Par Cherqui AMEUR
Depuis cinq ans, l’équipe de la caméra cachée programmée en prime time sur la deuxième chaîne 2M, fait subir aux téléspectateurs des scènes de torture et d’oppression symbolique au lieu d’être comme le veulent les normes qui régissent ce type d’émission, un moment de détente et d’humour léger.
Certains pourraient nous faire brondir les données de Maroc-métrie, une donnée sur laquelle personne ne peut manifester réclamation ou soupçon mais est-elle déterminante de la qualité d’un produit ? La réponse est négative sans hésitation car plusieurs spectateurs cherchent à découvrir et à chaque fois ils font renaître en eux l’espoir que la suivante serait la bonne. Mais, hélas ! aucune n’a été bonne.
Les faiseurs de cette émission ont-ils revu leurs rushes avant de montrer aux récepteurs des séquences avec des faux raccords flagrants comme le participant qui passe dans l’eau et qui apparait, dans la scène suivante, sans être mouillé ? Ont-ils voulu nous faire croire que devant un danger extrême une voiture, au lieu de se sauver, choisit de se garer juste à côté des fauves ? Ont-ils pensé que le téléspectateur s’est demandé qui filmait l’actrice sensée être abandonnée seule sur l’ilot à Bin El Ouidane ? Et ainsi de suite.
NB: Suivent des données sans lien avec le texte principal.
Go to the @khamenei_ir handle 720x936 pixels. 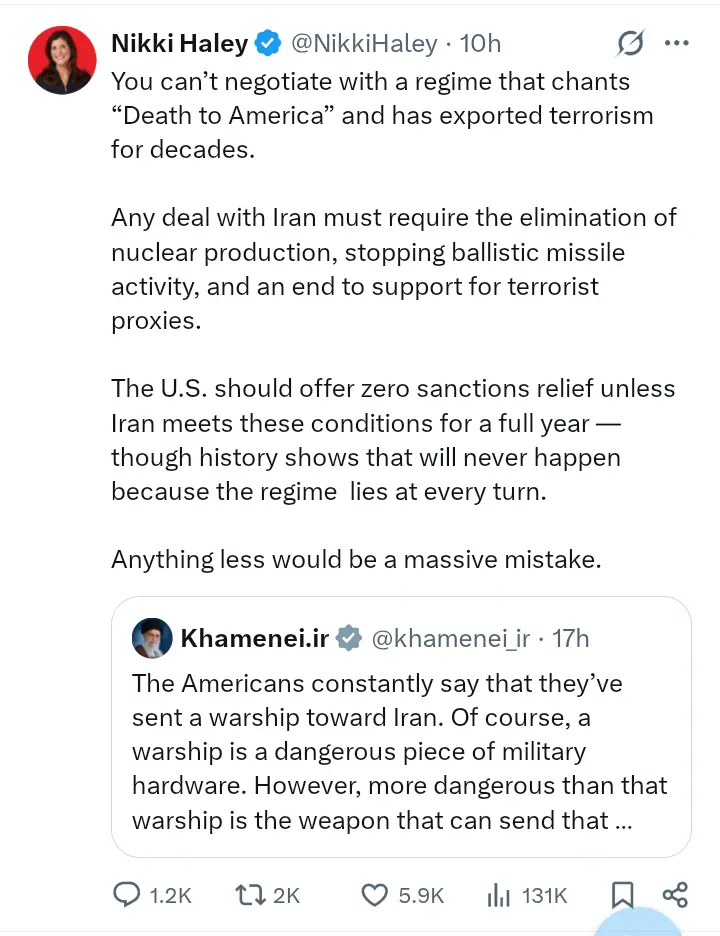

Le principe d’une caméra cachée, faut-il le rappeler, consiste surtout à créer des situations comiques sans mettre en danger le participant en adoptant des comportements qui suscitent son étonnement et son intégration. Ce type d’émission se base également sur la créativité et de s’éloigner des redites et des répétitions surtout que sa base essentielle doit être des scènes drôles de la vie quotidienne et il n’en manque pas.